Williams escribió ampliamente, y respondió un buen número de entrevistas, sobre el asunto de la medida en la poesía, que él buscó resolver echando mano de un «pie variable», cuestión fundamentalmente técnica que es imposible explicar a fondo aquí. Un buen resumen de estas ideas puede encontrarse, sin embargo, en el «testimonio» que el poeta de Rutherford entregó a otro poeta, Cid Corman, para que éste lo publicara, en 1954, en la revista Origin.
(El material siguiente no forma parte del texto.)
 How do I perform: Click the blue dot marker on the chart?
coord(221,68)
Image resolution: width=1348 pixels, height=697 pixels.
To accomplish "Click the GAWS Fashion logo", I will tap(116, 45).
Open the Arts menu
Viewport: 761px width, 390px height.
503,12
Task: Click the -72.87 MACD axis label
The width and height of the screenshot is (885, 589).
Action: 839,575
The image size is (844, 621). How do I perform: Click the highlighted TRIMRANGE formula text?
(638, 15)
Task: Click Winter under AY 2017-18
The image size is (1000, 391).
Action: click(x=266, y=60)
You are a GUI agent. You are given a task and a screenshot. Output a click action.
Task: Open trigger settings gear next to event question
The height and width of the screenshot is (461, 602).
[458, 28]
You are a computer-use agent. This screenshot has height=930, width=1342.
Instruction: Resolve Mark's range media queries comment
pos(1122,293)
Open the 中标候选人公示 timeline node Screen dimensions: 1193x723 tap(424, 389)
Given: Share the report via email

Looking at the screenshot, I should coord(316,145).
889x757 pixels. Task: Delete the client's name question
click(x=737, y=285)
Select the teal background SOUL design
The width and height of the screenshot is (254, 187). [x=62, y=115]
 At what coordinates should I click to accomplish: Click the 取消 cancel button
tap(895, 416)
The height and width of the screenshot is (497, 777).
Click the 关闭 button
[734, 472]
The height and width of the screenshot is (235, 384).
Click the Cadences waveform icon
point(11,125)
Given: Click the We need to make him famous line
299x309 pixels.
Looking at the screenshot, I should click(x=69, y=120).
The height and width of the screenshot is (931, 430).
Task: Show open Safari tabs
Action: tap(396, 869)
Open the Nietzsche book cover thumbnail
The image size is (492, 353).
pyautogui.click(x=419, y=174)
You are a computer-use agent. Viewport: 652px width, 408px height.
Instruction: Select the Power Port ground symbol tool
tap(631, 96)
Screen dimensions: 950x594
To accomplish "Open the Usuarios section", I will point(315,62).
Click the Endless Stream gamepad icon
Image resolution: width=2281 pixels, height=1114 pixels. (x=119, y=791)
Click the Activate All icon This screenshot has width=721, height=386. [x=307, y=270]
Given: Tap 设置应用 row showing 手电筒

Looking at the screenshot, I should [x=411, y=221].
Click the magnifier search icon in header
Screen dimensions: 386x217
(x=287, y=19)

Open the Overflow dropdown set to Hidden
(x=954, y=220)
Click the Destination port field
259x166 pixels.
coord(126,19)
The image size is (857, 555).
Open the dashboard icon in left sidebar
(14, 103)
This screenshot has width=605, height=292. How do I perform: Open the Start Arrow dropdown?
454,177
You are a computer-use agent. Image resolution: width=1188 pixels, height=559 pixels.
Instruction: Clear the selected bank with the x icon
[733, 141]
Pido al lector que me permita terminar con algunos fragmentos de ese texto (la versión en español es de Ricardo Cázares, y apareció en el número 23 de la revista El Poeta y su Trabajo):

El verso —sería mejor no hablar de poesía para no confundirnos— el verso siempre ha estado asociado en la mente de los hombres con la métrica, es decir, con las matemáticas… Actualmente el verso ha perdido toda métrica… No logran entender que ya no es posible hacer poemas siguiendo la medida euclidiana, por muy «hermosos» que ésta los haga. Los cimientos mismos de nuestras creencias han cambiado. Ya no vivimos de esa manera; en el fondo, nada ha sido ordenado en nuestras vidas de acuerdo a esa medida… La invención es la madre del arte. Debemos inventar nuevas formas que tomen el lugar de aquellas que se han desgastado… No hay verso que pueda ser libre, debe ser gobernado por algún tipo de medida, mas no la vieja medida… La relatividad nos da la pauta. Así que, nuevamente, las matemáticas vienen al rescate de las artes. La métrica, esa palabra ancestral en la poesía, algo que hemos olvidado en su significado literal de «lo medido», se pone en contacto otra vez con lo poético… Sin medida estamos perdidos.